# Text for analysis
######
In 1834, at the annual meeting of the British Association for the Advancement of Science, Leonard Jenyns reported on The Recent Progress and Present State of Zoology. Discussing the science in the years before 1817 he noted the advances made on the Continent, then continued, 'England, we fear, has but little to produce as the result of her labours in zoology during the same period. Our countrymen were too much riveted to the principles of the Linnaean school to appreciate the value of the natural system... There was a general repugnance to everything that appeared like an innovation on the system of Linnaeus; and for many years... zoology, which was making rapid strides in France and other parts of the Continent, remained in this country nearly stationary. It is mainly to Dr Leach that we are indebted for having opened the eyes of English zoologists to the importance of those principles which had long guided the French naturalists. Whilst he greatly contributed to the advancement of the natural system by his own researches, he gave a turn to those of others, and made the first step towards weaning his countrymen from the school they had so long adhered to.'
Two years later, the year of Leach's death, the House of Commons completed a detailed investigation of the management of the British Museum. During their interviews the MPs had received confirmation from John Edward Gray that it was Leach who, "was the first to make the English acquainted, by his works and by his improved manner of arranging the collections of the Museum, with the progress that had been made in natural science on the Continent. Thus a new impetus was given to zoology". Edward Griffiths told the inquiry that in Britain, before Leach's work, "zoology was utterly neglected; 20 years ago it was anything but popular; certainly there were very few amateurs that paid much attention to it." "In your judgment," the committee proposed, "Dr Leach has the eminent credit of having raised the science of zoology in England?" “Indeed I think so" replied Griffiths.
In his short career Leach had brought British zoology back to the cutting edge of the subject and as a consequence had put the next generation of British zoologists on much firmer ground. The next generation of British zoologists contained both Charles Darwin and Alfred Russel Wallace.
######
Data extracted from a collection

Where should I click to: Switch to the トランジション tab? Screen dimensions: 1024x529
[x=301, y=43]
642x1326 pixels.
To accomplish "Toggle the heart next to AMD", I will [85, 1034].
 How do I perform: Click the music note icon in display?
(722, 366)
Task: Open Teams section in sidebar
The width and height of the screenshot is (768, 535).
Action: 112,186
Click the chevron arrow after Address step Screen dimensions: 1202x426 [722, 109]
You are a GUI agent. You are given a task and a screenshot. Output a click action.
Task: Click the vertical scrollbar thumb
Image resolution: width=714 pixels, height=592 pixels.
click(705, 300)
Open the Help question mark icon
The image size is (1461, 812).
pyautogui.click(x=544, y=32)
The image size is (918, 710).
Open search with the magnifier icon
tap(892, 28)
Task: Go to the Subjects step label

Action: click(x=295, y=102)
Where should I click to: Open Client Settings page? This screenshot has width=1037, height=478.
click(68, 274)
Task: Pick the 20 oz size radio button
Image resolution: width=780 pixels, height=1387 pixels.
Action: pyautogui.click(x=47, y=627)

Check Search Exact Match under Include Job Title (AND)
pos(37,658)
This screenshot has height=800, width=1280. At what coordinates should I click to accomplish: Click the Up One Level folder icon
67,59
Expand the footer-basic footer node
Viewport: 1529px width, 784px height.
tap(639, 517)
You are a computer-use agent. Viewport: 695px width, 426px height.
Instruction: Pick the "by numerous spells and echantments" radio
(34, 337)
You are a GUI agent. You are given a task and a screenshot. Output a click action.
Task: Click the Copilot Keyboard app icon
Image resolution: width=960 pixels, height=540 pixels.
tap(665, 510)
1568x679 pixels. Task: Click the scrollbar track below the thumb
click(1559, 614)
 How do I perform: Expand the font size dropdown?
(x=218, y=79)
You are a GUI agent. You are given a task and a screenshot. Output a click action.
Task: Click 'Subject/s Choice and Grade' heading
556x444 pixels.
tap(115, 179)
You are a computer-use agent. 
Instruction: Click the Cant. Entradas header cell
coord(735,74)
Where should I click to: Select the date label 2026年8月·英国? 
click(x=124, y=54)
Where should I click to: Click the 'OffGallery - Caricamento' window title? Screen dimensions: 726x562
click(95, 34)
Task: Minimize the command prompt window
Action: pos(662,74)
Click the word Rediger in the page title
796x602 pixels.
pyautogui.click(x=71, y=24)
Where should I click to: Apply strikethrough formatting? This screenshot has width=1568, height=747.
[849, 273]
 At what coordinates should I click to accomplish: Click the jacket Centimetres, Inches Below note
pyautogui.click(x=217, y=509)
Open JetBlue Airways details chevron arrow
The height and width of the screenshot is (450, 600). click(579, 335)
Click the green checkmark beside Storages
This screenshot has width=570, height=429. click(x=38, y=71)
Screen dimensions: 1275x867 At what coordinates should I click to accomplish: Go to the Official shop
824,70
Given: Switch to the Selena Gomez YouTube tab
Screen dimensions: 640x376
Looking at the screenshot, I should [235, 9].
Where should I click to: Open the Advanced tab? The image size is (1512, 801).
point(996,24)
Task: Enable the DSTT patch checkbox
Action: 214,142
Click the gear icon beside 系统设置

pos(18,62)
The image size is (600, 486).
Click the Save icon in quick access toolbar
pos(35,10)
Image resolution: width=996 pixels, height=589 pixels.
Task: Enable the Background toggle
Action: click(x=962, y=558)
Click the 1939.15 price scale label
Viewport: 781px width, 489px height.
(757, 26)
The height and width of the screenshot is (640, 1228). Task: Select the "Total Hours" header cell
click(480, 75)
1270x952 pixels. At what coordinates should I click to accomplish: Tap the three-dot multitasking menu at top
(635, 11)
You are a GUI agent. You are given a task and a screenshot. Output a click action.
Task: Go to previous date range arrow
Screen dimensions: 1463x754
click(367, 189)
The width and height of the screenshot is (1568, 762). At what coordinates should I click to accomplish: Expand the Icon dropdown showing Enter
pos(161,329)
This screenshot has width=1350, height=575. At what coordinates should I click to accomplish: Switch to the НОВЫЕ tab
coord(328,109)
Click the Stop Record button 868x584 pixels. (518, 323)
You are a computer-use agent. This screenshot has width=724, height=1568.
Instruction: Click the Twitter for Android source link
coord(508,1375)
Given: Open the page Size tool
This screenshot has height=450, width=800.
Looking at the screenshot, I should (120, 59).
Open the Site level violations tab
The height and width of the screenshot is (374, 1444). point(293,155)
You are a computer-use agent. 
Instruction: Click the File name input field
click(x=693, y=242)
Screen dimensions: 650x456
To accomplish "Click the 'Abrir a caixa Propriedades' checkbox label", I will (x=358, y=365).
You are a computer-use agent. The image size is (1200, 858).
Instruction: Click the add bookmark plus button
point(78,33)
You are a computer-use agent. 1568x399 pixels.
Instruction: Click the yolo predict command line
######
# What to work on
A: From the text on Leach and British zoology, reproduce the part that begins with the words containing "In his short" and ends with "Alfred Russel Wallace.".
B: Name every person mentioned in the text on Leach and British zoology.
C: Answer these questions using the text on Leach and British zoology:
(i) In what year did Leonard Jenyns give his report to the British Association for the Advancement of Science?
(ii) Which body completed a detailed investigation of the management of the British Museum?
(iii) Which two zoologists does the text name as part of the next generation of British zoologists?

# Per-task answers
A:
In his short career Leach had brought British zoology back to the cutting edge of the subject and as a consequence had put the next generation of British zoologists on much firmer ground. The next generation of British zoologists contained both Charles Darwin and Alfred Russel Wallace.

B: Leonard Jenyns, Linnaeus, Dr Leach, John Edward Gray, Edward Griffiths, Charles Darwin, Alfred Russel Wallace

C:
(i) 1834
(ii) The House of Commons
(iii) Charles Darwin and Alfred Russel Wallace